Rewrite every line of the records below as a numbered list, skipping blank lines and leaving out the pictures.

-----

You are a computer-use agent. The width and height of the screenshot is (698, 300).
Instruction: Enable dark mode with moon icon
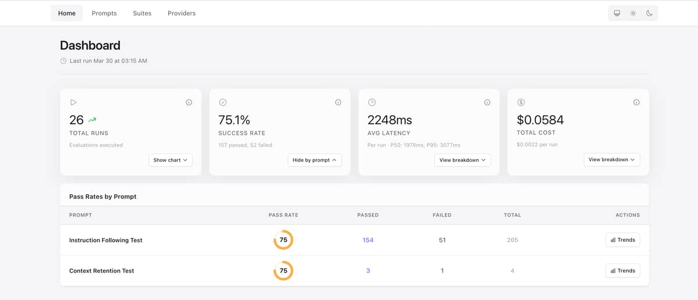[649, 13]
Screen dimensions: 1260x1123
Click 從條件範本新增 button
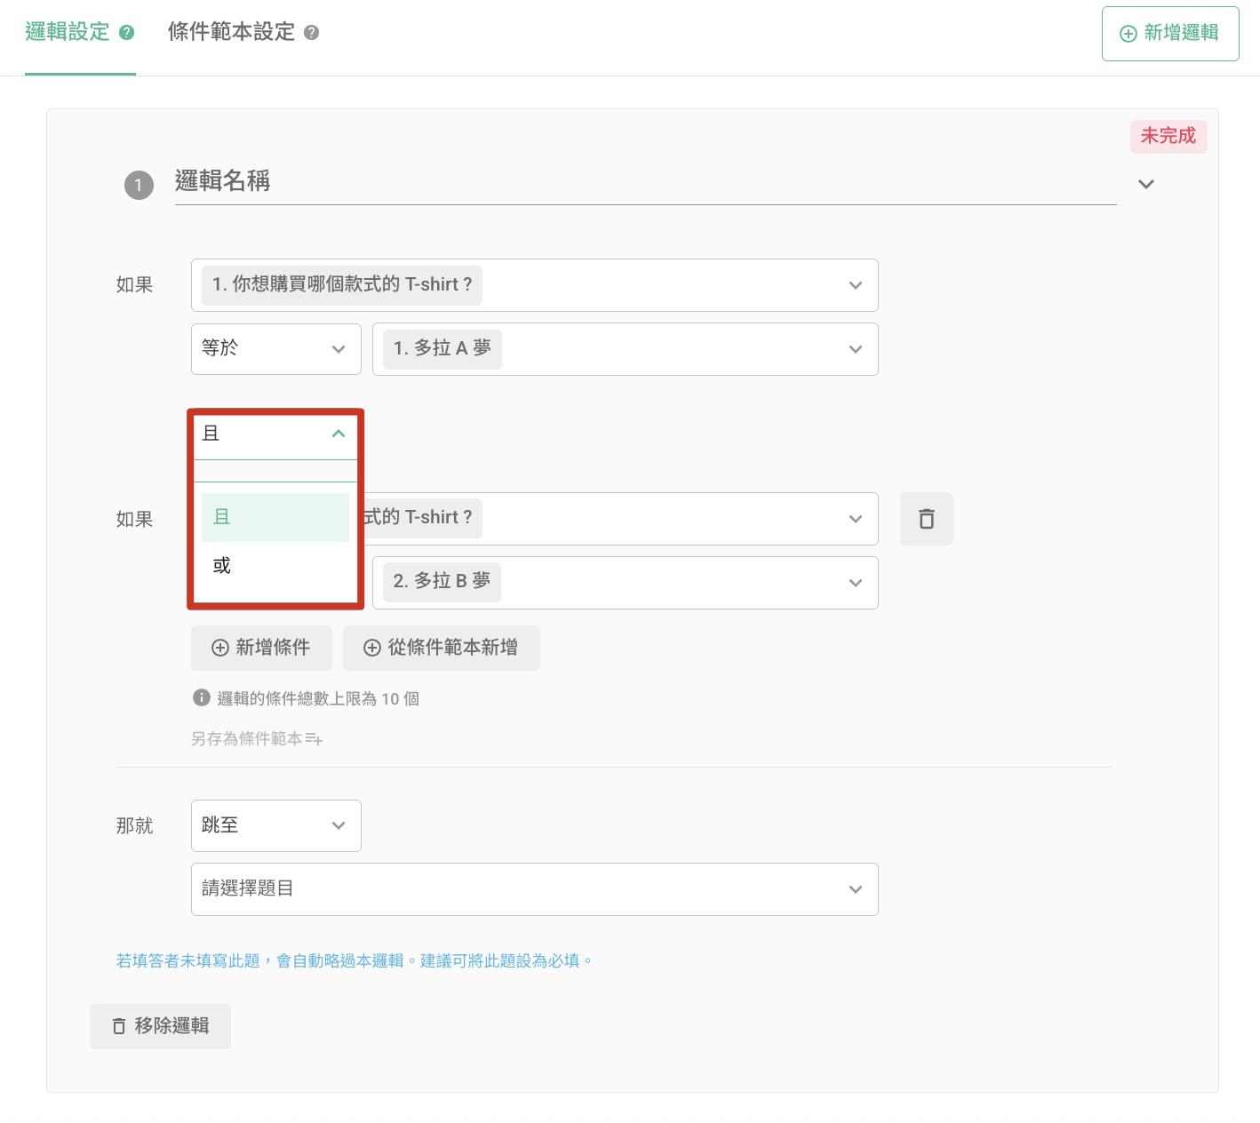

-----

Task answer =
1. You are a computer-use agent. The width and height of the screenshot is (698, 300).
2. Instruction: Enable dark mode with moon icon
3. [649, 13]
4. Screen dimensions: 1260x1123
5. Click 從條件範本新增 button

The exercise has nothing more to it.